Défense
Amiral Boidevezi : « Comme en mer de Chine, on assiste à une territorialisation de la Méditerranée »

Interview

Amiral Boidevezi : « Comme en mer de Chine, on assiste à une territorialisation de la Méditerranée »

Défense

Le 31 août dernier, le vice-amiral d’escadre Gilles Boidevezi a pris les fonctions de préfet maritime de la Méditerranée. Un théâtre que l’officier connait bien pour y avoir effectué une partie de sa carrière dans les forces de surface et avoir été adjoint opération de la « Prémar » de 2014 à 2016. Alors que la Méditerranée est un espace complexe qui connait une dégradation sécuritaire et de plus en plus de tensions entre pays riverains, son regard sur l’évolution de cette zone est d’autant plus intéressant que l’amiral Boidevezi a été précédemment en charge des relations internationales puis des opérations à l’état-major de la Marine nationale, ou encore commandant adjoint de l’opération européenne Sophia entre 2017 et 2018. Dans un long entretien accordé à Mer et Marine, il revient sur les enjeux de cette zone stratégique et les menaces qui s’y développent. 

MER ET MARINE : Quelle est l’évolution de la situation sécuritaire dans le bassin méditerranéen ?  

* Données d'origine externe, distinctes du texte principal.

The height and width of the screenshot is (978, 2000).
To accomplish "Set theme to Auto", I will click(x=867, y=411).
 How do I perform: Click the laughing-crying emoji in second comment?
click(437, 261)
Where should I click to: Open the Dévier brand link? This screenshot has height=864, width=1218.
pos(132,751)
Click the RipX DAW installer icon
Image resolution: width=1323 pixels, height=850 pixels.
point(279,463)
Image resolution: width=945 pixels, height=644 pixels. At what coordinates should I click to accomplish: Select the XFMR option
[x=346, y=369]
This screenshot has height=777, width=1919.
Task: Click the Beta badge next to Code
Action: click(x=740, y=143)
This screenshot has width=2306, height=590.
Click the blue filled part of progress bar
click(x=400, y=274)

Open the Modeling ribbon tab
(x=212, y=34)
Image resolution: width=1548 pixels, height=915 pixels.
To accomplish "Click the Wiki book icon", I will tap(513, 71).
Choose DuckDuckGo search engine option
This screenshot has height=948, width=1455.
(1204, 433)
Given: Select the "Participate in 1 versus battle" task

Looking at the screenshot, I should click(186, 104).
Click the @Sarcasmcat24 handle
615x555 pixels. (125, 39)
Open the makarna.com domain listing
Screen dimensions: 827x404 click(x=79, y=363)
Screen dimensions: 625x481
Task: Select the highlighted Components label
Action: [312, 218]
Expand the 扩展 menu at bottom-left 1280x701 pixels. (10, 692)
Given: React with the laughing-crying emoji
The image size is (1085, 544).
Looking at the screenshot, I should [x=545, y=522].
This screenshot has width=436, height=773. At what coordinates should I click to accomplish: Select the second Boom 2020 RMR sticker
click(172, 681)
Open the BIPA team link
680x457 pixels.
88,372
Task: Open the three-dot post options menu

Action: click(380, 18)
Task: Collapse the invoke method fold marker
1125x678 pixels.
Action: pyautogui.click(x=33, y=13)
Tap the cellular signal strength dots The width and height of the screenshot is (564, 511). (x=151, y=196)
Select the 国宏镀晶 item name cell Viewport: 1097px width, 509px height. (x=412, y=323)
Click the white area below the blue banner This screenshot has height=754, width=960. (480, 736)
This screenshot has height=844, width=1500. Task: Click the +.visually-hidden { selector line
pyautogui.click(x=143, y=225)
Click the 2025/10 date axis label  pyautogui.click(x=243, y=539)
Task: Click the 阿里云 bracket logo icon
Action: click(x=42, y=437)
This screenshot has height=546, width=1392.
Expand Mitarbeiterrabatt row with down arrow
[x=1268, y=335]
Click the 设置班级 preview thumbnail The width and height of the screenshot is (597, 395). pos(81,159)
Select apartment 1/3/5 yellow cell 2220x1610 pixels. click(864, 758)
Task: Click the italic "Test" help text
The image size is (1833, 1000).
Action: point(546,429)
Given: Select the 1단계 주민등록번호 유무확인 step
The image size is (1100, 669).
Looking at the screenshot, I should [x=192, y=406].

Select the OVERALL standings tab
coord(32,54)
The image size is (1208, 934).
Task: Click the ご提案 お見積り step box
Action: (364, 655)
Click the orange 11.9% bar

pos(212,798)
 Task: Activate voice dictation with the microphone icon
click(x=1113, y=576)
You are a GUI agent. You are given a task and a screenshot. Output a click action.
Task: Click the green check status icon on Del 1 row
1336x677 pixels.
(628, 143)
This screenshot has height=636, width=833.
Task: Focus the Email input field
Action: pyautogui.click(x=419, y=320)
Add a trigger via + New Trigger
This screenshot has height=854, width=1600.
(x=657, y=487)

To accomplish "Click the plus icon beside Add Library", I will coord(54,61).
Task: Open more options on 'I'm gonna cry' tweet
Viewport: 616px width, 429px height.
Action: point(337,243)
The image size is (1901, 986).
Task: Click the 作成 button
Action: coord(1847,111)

VAE GILLES BOIDEVEZI : On distingue une tendance de fond qui se dégage depuis une dizaine d’années et des évolutions conjoncturelles depuis un an ou deux. Sur le fond, ce qui est notable depuis plus de 10 ans, c’est la quasi-absence des Américains de la zone. Pendant la guerre froide, il y avait la sixième flotte basée à Naples et l’US Navy était très présente et active. Désormais, la première des priorités pour les Etats-Unis est l’Indopacifique et la seconde le Moyen-Orient. La Méditerranée, vue comme un espace de transit pour leurs forces expéditionnaires, revêt une importance bien moindre et on y trouve dès lors très peu de bâtiments américains déployés. Et, assez naturellement, ce vide est comblé par d’autres marines.

Quels sont les pays dont l’activité navale s’est accrue ?

Certains sont de retour, comme les Russes qui sont initialement revenus depuis la mer Noire et leurs bases du nord à partir de 2013 avec la crise en Syrie. Celle-ci les a amenés à réinvestir à terre puis à Tartous, qui est devenu un port de déploiement et de soutien pour la marine russe en Méditerranée orientale et au-delà, vers l’Ouest (Méditerranée centrale) et vers le Sud (mer Rouge). On a ainsi assisté à une réappropriation russe du Moyen-Orient, avec une présence qui est actuellement stable, et qui peut s’accroître ponctuellement en fonction des mouvements navals russes d’un théâtre à l’autre.

Il y a aussi, bien sûr, la Turquie, qui a toujours eu une flotte importante et active dans ses approches. Mais on voit bien qu’elle renforce son activité navale et s’éloigne de ses côtes, comme on a pu le constater en Libye. L’activité navale turque, aiguillonnée par le concept stratégique de « Patrie Bleue », déborde ainsi sur la Méditerranée centrale et s’élargit.